The worst patent trolls bring weak cases and use the cost of defending a lawsuit as leverage to force settlements. A company called Joao Bock Transaction Systems LLC (“JBTS”) has elevated this business model to an art form. The company is associated with patent attorney and prolific “inventor” Raymond Joao. Apparently not content with drafting patents on behalf of others, Joao began to file his own patents. His companies have since launched dozens of lawsuits against technology ranging from streaming video to financial transactions. Of course, if you talk to the people who actually pioneered real-world technology, they’ve never heard of Joao or his companies. From all indications, Joao is solely in business of filing paper patents and forming companies to sue.
While all of Joao’s patents are contenders, we’ve chosen US Patent No. 7,096,003 (the ’003 patent), titled “Transaction Security Apparatus,” as our Stupid Patent of the Month. This patent, part of a family that includes US Patent No. 6,529,725 (the ’725 patent), relates to electronic financial transactions. The patent purports to describe a new system for secure transactions that includes a step of obtaining authorization from the account owner. The claims are drafted in vague, functional terms with language like “a processing device” that “processes information regarding a banking transaction” and “generates a signal containing information for authorizing or disallowing the transaction.” JBTS has been asserting the patent against dozens of banks and financial services companies, essentially saying that the patent covers any electronic transaction with a confirmation step.
What makes Joao’s patent extra special, however, is the staggering number of patent claims. All patents end with at least one claim (the claims are the part of the patent that are supposed to alert the public to the boundaries of the invention). The average number of claims per patent is around 20. The ’003 patent, however, has an astonishing 424 claims: a seemingly endless list of small, indeed mostly trivial, variations on the same idea. The related ‘725 patent has another 340 claims, bringing the total to over 750 claims all based off the same application.

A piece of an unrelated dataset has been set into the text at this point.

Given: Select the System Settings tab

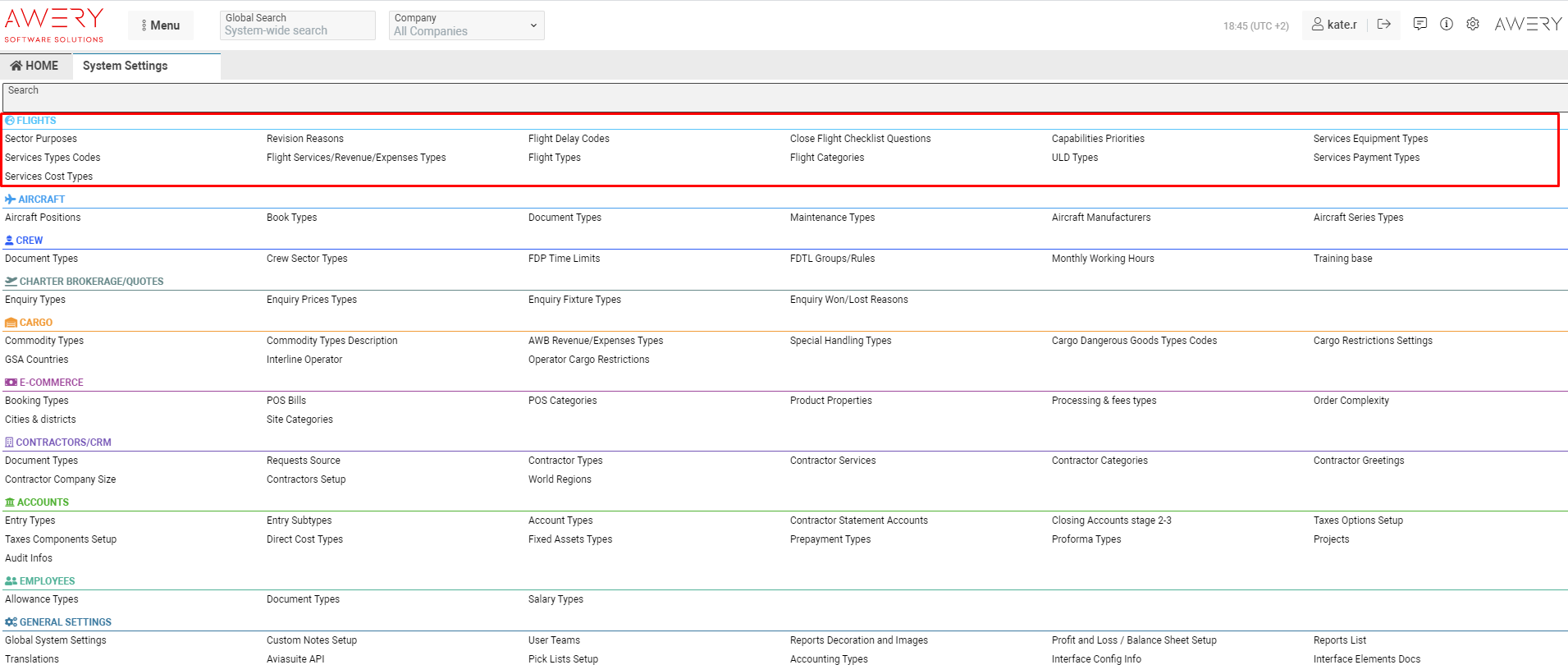Looking at the screenshot, I should 126,66.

We do not believe there is any legitimate reason for Joao to include so many claims in his patent applications. In fact, it appears this is done solely to allow him to game the system. First, it allows him to raise the cost of defending a lawsuit—for example, in its complaints, JBTS doesn’t identify a single claim that’s allegedly infringed, likely to prevent a motion to dismiss. More disturbingly, JBTS has used the duplicative claims to continue asserting the patents despite multiple defeats in court. Each time the company loses, it picks out some new claims and asserts those, even though they are largely identical to claims already thrown out.